To the Editor of the Dispatch:

Those of our citizens who appreciate beautiful scenery and a happy exhibition of work of nature and art would be repaid for a ride any morning or evening of this delightful season around and through Chimborazo and Marshall Parks. We can speak confidently and without fear of disappointing any, however fastidious in matters of location, scenery, and prospect. Let them accept our invitation and see what inspiring admiration follows.

Our faithful City Engineer has so far advanced these works to completion (including the roadway or drive around the base of these parks) as to show the admirable designs for public comfort in this portion of the city that we learn were so largely his planning and conception.

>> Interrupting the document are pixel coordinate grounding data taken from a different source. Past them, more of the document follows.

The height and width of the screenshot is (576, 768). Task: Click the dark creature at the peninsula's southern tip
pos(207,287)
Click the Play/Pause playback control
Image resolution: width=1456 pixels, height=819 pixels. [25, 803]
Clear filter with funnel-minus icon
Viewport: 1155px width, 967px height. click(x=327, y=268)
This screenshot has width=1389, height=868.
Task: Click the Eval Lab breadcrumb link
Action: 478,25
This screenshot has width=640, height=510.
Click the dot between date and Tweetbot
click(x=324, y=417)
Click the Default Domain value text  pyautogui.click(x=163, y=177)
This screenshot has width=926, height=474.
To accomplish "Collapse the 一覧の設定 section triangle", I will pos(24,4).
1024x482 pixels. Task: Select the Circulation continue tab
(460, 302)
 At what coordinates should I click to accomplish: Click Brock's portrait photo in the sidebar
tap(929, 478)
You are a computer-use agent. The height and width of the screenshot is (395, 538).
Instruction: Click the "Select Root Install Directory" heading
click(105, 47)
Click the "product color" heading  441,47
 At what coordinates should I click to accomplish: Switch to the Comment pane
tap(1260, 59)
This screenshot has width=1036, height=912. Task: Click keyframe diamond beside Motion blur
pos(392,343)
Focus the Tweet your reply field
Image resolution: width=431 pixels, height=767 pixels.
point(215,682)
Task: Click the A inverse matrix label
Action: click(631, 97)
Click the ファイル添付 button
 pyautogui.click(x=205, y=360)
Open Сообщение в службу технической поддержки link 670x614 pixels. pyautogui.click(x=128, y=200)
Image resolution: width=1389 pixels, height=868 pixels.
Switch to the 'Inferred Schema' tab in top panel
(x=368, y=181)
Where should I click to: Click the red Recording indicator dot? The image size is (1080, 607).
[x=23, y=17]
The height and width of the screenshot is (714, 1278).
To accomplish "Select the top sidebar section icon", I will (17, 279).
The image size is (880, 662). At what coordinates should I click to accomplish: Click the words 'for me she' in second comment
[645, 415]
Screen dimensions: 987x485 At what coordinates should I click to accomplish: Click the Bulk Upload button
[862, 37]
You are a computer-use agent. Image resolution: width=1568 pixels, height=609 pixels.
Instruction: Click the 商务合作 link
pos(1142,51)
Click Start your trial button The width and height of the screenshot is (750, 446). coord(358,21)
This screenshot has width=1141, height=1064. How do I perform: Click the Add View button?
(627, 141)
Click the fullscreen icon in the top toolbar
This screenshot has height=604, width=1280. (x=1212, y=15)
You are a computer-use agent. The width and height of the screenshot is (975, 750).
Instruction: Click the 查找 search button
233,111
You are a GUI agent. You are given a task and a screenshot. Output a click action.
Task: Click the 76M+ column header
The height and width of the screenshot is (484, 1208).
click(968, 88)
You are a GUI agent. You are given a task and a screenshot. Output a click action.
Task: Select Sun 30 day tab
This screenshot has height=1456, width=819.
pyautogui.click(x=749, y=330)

Passing along Broad street over the deep ravine that has now been filled across (in which is located the famous Bloody-Run spring that once furnished by pipe service a considerable portion of the city with pure water) you immediately enter the wonderful Chimborazo Park. We say wonderful, and we mean it, for its elevation and surrounding slopes and vales, and the green sward-covered table-land that caps its almost mountain height, looking down upon the abyss and plains below, all give to it a peculiar grandeur for a low-land prospect. Here the weary will be tempted to halt and partake of relaxation, the scientist and scholar to pause for contemplation, and the maiden and lover to abide and feast on the harmony and beauty that nature has pictured in perspective poetry. It is quite improbably that a like combination of natural grandeur and beauty is to be found within fifty miles of Richmond. Aye, more: we lately heard a citizen of experience, judgment, and taste say that he chanced recently to visit Chimborazo, and was surprised at the interesting character and beauty of the scene before him, and when he said it presented to his mind features sublimely suited to a park that he questioned is the country could anywhere else produce, I said to myself here is one intelligent citizen of Shockoe Hill bearing witness to the merits of this remarkable addition to the attractions of Richmond that many have not become acquainted with.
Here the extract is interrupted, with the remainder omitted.